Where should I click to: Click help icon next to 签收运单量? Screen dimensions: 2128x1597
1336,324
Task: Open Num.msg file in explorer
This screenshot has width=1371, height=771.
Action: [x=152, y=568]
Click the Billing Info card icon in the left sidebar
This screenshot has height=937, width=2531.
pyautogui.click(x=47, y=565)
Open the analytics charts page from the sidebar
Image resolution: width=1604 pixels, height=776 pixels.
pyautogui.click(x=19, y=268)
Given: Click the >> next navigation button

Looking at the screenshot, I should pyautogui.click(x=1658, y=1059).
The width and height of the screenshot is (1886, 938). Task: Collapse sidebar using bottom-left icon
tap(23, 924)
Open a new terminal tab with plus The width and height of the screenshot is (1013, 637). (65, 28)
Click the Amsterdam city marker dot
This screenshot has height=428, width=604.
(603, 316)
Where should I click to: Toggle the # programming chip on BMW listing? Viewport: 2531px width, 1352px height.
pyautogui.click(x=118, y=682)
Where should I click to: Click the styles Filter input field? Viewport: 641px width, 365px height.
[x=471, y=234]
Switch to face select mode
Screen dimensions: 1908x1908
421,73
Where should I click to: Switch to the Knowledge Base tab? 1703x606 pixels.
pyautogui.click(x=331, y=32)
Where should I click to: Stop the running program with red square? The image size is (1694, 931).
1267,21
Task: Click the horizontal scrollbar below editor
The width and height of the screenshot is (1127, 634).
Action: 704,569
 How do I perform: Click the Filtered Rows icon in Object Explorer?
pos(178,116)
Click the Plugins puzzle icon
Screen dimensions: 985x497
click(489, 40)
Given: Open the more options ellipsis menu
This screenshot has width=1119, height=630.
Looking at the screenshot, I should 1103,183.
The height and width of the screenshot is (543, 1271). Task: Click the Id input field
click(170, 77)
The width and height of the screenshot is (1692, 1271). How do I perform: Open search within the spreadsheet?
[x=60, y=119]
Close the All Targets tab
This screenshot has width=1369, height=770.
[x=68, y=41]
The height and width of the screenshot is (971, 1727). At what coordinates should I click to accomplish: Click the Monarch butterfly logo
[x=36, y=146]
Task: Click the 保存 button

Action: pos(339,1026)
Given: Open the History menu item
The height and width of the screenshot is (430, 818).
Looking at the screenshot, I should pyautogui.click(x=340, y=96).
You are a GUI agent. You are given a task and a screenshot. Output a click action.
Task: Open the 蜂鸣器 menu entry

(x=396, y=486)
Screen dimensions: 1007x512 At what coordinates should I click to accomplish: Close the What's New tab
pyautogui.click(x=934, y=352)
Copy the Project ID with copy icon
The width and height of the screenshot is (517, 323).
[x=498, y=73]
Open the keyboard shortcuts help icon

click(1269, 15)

* * * * * * * * *

TASK DESCRIPTION —
This exercise calls for the entries to be restated exactly.

TASK ANSWER —
Where should I click to: Click help icon next to 签收运单量? Screen dimensions: 2128x1597
1336,324
Task: Open Num.msg file in explorer
This screenshot has width=1371, height=771.
Action: [x=152, y=568]
Click the Billing Info card icon in the left sidebar
This screenshot has height=937, width=2531.
pyautogui.click(x=47, y=565)
Open the analytics charts page from the sidebar
Image resolution: width=1604 pixels, height=776 pixels.
pyautogui.click(x=19, y=268)
Given: Click the >> next navigation button

Looking at the screenshot, I should pyautogui.click(x=1658, y=1059).
The width and height of the screenshot is (1886, 938). Task: Collapse sidebar using bottom-left icon
tap(23, 924)
Open a new terminal tab with plus The width and height of the screenshot is (1013, 637). (65, 28)
Click the Amsterdam city marker dot
This screenshot has height=428, width=604.
(603, 316)
Where should I click to: Toggle the # programming chip on BMW listing? Viewport: 2531px width, 1352px height.
pyautogui.click(x=118, y=682)
Where should I click to: Click the styles Filter input field? Viewport: 641px width, 365px height.
[x=471, y=234]
Switch to face select mode
Screen dimensions: 1908x1908
421,73
Where should I click to: Switch to the Knowledge Base tab? 1703x606 pixels.
pyautogui.click(x=331, y=32)
Where should I click to: Stop the running program with red square? The image size is (1694, 931).
1267,21
Task: Click the horizontal scrollbar below editor
The width and height of the screenshot is (1127, 634).
Action: 704,569
 How do I perform: Click the Filtered Rows icon in Object Explorer?
pos(178,116)
Click the Plugins puzzle icon
Screen dimensions: 985x497
click(489, 40)
Given: Open the more options ellipsis menu
This screenshot has width=1119, height=630.
Looking at the screenshot, I should 1103,183.
The height and width of the screenshot is (543, 1271). Task: Click the Id input field
click(170, 77)
The width and height of the screenshot is (1692, 1271). How do I perform: Open search within the spreadsheet?
[x=60, y=119]
Close the All Targets tab
This screenshot has width=1369, height=770.
[x=68, y=41]
The height and width of the screenshot is (971, 1727). At what coordinates should I click to accomplish: Click the Monarch butterfly logo
[x=36, y=146]
Task: Click the 保存 button

Action: pos(339,1026)
Given: Open the History menu item
The height and width of the screenshot is (430, 818).
Looking at the screenshot, I should pyautogui.click(x=340, y=96).
You are a GUI agent. You are given a task and a screenshot. Output a click action.
Task: Open the 蜂鸣器 menu entry

(x=396, y=486)
Screen dimensions: 1007x512 At what coordinates should I click to accomplish: Close the What's New tab
pyautogui.click(x=934, y=352)
Copy the Project ID with copy icon
The width and height of the screenshot is (517, 323).
[x=498, y=73]
Open the keyboard shortcuts help icon

click(1269, 15)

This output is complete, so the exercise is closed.